Characterization and tropical seasonal variation of leachate: results from landfill lysimeter studied.

This study aims to characterize the leachate and to investigate the tropical climatic influence on leachate characteristics of lysimeter studies under different seasonal variations at KUET campus, Bangladesh. Three different situations of landfill were considered here as well as both the open dump lysimeter-A having a base liner and sanitary landfill lysimeter-B and C at two different types of cap liner were simulated. The leachate characteristics, leachate generation and climatic influence parameter had been continually monitored since June 2008 to May 2010, these periods cover both the dry and rainy season. The leachate generation had followed the rainfall pattern and the open dump lysimeter-A without top cover was recorded to have highest leachate generation.

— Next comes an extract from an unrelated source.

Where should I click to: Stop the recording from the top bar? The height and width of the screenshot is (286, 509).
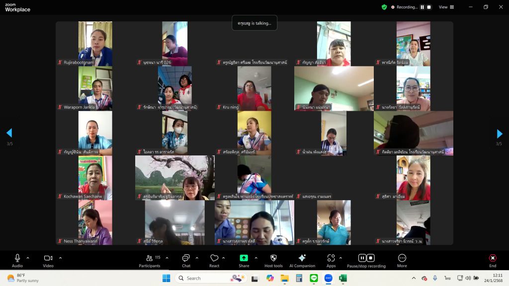(429, 7)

Moreover, the open dump lysimeter-A had lower total kjeldahl nitrogen (TKN), ammonia nitrogen (NH(4)-N) and TKN load, while both the COD concentration and load was higher compared with sanitary landfill lysimeter-B and C. In addition, sanitary landfill lysimeter-B, not only had lowest leachate generation, but also produces reasonable low COD concentration and load compared with open dump lysimeter-A. Result reveals that lysimeter operational mode had direct effect on leachate quality. Finally, it can be concluded that the knowledge of leachate quality will be useful in planning and providing remedial measures of proper liner system in sanitary landfill design and leachate treatment.